» WHAT NEEDS TO BE DONE:
Only the lines from the one with "Projecten (139, 1994)" through the last line of the records below belong in your answer, reproduced exactly and with the pictures left out.

··········

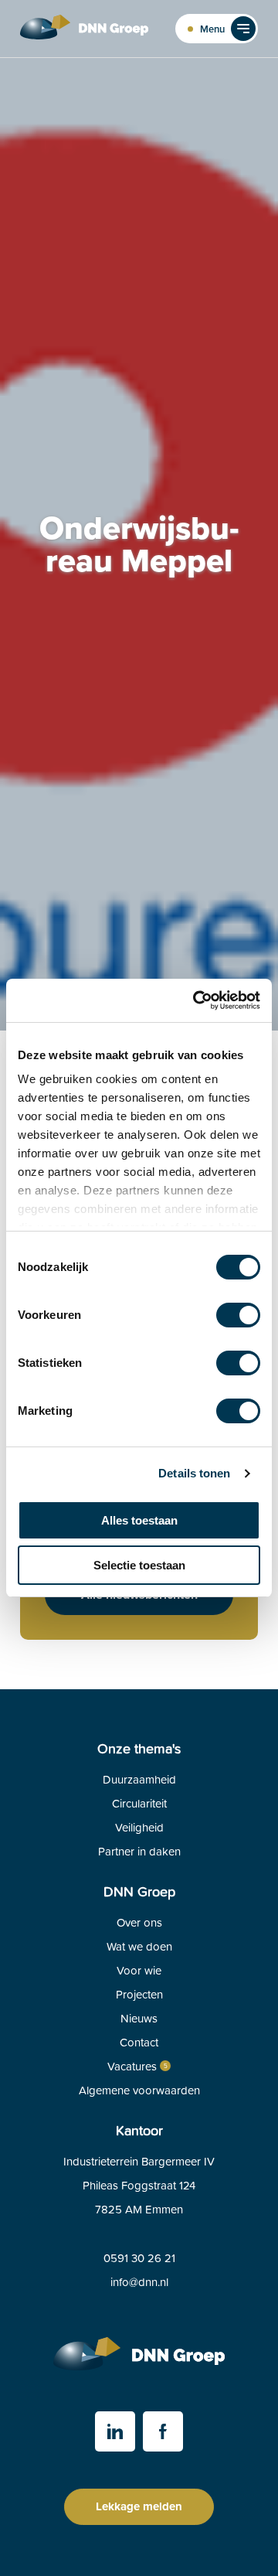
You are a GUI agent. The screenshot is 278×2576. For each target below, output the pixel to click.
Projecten (139, 1994)
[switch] (238, 1315)
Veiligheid (139, 1827)
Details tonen (194, 1473)
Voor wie (139, 1970)
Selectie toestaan (139, 1565)
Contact (139, 2042)
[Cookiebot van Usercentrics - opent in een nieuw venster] (196, 1000)
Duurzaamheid (139, 1779)
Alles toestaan (139, 1520)
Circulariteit (139, 1803)
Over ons (139, 1922)
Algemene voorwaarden (139, 2090)
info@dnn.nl (139, 2282)
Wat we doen (139, 1946)
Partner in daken (139, 1851)
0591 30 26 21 (139, 2258)
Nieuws (139, 2018)
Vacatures (132, 2066)
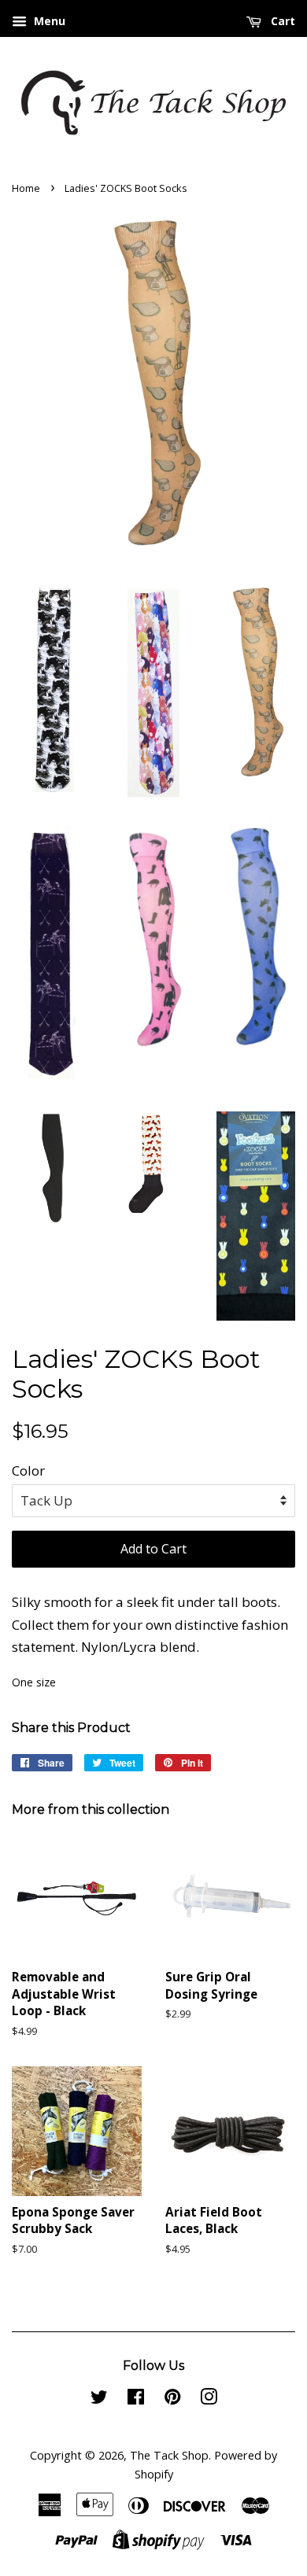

··········

» FINISHED TASK:
Projecten (139, 1994)
[switch] (238, 1315)
Veiligheid (139, 1827)
Details tonen (194, 1473)
Voor wie (139, 1970)
Selectie toestaan (139, 1565)
Contact (139, 2042)
[Cookiebot van Usercentrics - opent in een nieuw venster] (196, 1000)
Duurzaamheid (139, 1779)
Alles toestaan (139, 1520)
Circulariteit (139, 1803)
Over ons (139, 1922)
Algemene voorwaarden (139, 2090)
info@dnn.nl (139, 2282)
Wat we doen (139, 1946)
Partner in daken (139, 1851)
0591 30 26 21 (139, 2258)
Nieuws (139, 2018)
Vacatures (132, 2066)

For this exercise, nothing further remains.